I haven’t had so much fun since Melbourne Cup Day at the Canggu Club!
On large screens photos flash of the Balinese teaching Amerindians how to thatch and how to sell tribal lands to rich white women. Ahahahaha!
Not really, but is a great day for the noble art of Balinese gardening, and the romantic tropical garden movement in particular.Balinese Shrine: Every Balinese temple is a gorgeous garden. In these temples there are shrines to the Goddess of Fertility (Dewi Sri), the consort of Dewa Wisnu, the preserver, the Lord of the Mountains, and of the mountain lakes so vital to irrigation and agriculture.

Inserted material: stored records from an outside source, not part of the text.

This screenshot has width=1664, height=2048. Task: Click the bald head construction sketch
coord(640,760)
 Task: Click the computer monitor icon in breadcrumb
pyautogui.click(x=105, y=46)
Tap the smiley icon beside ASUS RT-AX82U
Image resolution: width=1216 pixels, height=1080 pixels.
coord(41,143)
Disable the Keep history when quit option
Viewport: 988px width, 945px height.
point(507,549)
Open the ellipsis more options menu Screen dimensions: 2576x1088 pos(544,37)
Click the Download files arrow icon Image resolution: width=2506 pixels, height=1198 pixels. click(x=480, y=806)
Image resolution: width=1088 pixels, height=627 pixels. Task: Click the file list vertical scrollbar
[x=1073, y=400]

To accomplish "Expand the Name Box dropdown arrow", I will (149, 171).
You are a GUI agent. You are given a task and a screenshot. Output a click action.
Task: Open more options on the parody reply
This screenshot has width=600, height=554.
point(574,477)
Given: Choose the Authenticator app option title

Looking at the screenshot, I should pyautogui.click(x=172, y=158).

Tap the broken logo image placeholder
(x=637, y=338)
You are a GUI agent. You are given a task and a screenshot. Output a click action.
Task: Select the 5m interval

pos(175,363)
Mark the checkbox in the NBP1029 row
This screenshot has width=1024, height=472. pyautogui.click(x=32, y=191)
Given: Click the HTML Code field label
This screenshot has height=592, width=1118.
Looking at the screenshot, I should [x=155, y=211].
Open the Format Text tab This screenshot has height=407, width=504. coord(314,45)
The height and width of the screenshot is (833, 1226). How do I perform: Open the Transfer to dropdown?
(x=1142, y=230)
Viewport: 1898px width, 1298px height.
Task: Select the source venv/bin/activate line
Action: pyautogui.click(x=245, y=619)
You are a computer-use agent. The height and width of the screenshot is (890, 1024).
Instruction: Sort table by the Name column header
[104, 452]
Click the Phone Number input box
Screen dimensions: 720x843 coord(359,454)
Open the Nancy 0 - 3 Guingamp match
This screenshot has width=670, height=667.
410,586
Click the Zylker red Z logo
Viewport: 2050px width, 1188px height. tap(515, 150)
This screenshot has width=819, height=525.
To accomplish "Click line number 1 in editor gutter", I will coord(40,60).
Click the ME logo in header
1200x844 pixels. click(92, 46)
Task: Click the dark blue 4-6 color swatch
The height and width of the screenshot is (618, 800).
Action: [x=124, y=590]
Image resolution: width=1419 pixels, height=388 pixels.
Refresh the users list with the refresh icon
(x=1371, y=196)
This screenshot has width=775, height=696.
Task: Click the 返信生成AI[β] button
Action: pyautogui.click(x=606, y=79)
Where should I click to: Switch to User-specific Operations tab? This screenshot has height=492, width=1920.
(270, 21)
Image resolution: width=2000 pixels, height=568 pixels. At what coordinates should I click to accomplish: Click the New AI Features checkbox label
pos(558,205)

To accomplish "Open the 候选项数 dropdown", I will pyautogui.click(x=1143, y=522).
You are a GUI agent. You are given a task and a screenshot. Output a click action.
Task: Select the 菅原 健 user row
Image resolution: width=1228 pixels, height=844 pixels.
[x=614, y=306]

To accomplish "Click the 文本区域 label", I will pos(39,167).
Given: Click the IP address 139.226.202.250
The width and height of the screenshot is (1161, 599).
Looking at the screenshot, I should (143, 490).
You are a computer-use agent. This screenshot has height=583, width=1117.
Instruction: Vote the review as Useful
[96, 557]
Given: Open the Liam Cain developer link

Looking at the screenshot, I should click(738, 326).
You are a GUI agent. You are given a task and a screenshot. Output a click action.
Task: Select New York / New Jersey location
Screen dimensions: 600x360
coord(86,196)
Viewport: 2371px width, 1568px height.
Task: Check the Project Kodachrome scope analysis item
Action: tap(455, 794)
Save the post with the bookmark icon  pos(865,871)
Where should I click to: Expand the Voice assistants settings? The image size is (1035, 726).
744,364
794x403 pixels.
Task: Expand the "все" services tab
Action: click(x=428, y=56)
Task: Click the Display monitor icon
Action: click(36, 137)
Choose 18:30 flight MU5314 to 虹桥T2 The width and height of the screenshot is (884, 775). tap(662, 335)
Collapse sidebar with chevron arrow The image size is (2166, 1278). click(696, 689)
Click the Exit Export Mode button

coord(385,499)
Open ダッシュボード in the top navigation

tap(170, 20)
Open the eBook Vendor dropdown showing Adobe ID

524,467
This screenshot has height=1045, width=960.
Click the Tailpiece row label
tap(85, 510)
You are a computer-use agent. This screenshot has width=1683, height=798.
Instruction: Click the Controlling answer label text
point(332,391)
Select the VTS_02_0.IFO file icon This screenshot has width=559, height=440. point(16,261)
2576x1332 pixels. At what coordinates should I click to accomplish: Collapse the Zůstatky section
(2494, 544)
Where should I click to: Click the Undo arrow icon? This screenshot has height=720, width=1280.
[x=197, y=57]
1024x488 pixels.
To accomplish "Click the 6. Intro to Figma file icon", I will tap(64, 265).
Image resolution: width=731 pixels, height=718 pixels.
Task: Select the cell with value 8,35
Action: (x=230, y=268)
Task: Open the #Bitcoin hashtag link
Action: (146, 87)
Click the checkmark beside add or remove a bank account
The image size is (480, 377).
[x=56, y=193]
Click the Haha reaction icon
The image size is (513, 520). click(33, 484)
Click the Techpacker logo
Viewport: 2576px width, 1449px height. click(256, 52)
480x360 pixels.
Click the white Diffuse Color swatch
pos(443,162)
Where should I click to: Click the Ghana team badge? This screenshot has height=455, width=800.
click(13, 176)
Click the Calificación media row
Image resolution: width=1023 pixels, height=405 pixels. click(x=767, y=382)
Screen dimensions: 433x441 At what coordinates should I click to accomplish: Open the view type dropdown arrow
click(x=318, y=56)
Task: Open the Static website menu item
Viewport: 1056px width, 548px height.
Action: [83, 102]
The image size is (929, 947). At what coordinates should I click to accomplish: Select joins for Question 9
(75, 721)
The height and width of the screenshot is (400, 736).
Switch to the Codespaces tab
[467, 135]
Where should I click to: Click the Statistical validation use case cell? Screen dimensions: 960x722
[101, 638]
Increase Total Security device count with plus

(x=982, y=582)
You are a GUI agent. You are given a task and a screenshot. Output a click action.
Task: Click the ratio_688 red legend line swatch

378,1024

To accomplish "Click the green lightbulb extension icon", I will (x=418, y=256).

Compang: The four Balinese commandos in the Ancient Asia section. The ancient villages of Eastern Indonesia all have raised stone platforms, called compang, at their centre. Here tribunals are held. Often-times these compang ‘grow’ totems which signify an important person or event.
Hindu Javanese Temple Ruinscape: Before the arrival of Islam, Java Island was for 500 years, the crowing glory of ‘Farther India’, the countries that make up present day South East Asia. Candi Sukuh, the last temple of Java’s Classical Hindu Era (late 15th century), exhibited a return to ‘aboriginal’ Javanese motifs and a distinctly non-Indian style. This garden is a ‘ruinscape’ of the original temple, situated outside Solo.
New Asia: Tourism has ushered in a new ‘modern’ era in tropical Asia: no-where is this more celebrated than in the decorative garden arts. These murals (above) — realized by Bali’s oldest landscaping firm P.T. Indosekar — are a celebration of “New Asia”, and a celebration of motifs based on nature.